La sublime Manon de Patricia Petibon

Manon, Opéra-Comique de Paris. Photographie © Stefan Brion.

Qui est la Manon de Massenet ? Une innocente enfant, pervertie par les hommes et son goût de la vie et de l’argent faciles, ou une rouée que sa soif de plaisir entraîne dans une chute irrémédiable ? Dans cette production, venue de Bordeaux où elle a triomphé en avril dernier, Olivier Py ne décide pas mais il dresse le portrait d‘un être multiple dont chaque métamorphose au fil des actes offre une image crédible et se résout au final dans l’émergence d’une figure bouleversante de femme martyre, créature de misère usée par la vie, qui apparait à Des Grieux dans la robe de lumière qu’elle portait au moment de sa gloire et qu’il couronne dans un ultime geste d’amour et de soumission, avant de s’enfuir dans les ténèbres du fond de scène.
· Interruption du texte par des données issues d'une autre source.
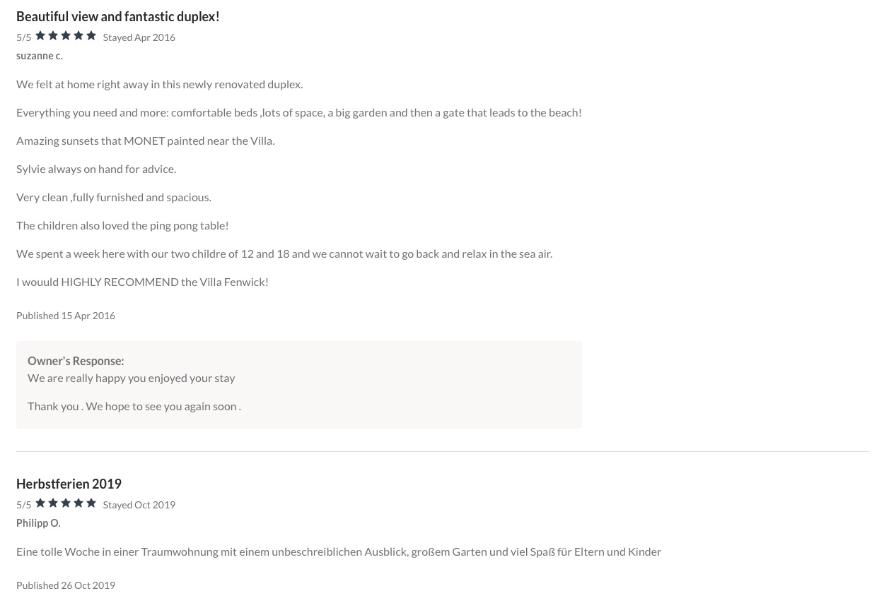The height and width of the screenshot is (615, 884).
Task: Select reviewer name suzanne c.
Action: click(x=39, y=56)
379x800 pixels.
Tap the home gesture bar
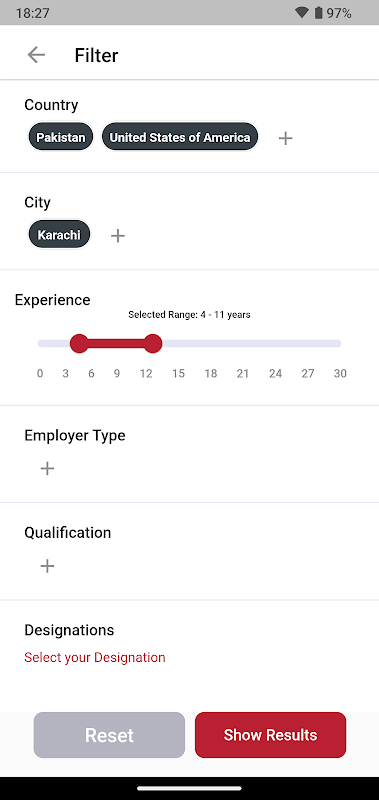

La crudité de la mise en scène, baignée dans une ambiance de débauche systématique, parfois jusqu’à saturation, offre un écrin violemment bariolé à l’extraordinaire incarnation de Patricia Petibon. Dès le premier acte, le décor est planté. Nous sommes dans un hôtel de passe où l’héroïne, en nuisette sous son pudique manteau de novice, devient le jouet à demi consentant d‘un groupe d‘hommes avides, sous les yeux complaisants de son cousin Lescaut (Jean-Sebastien Bou) tandis que le trio féminin (Poussette, Javotte et Rosette, transformées en pures et simples prostituées) vide sa valise des vêtements civils dont leur future compagne n’aura plus besoin.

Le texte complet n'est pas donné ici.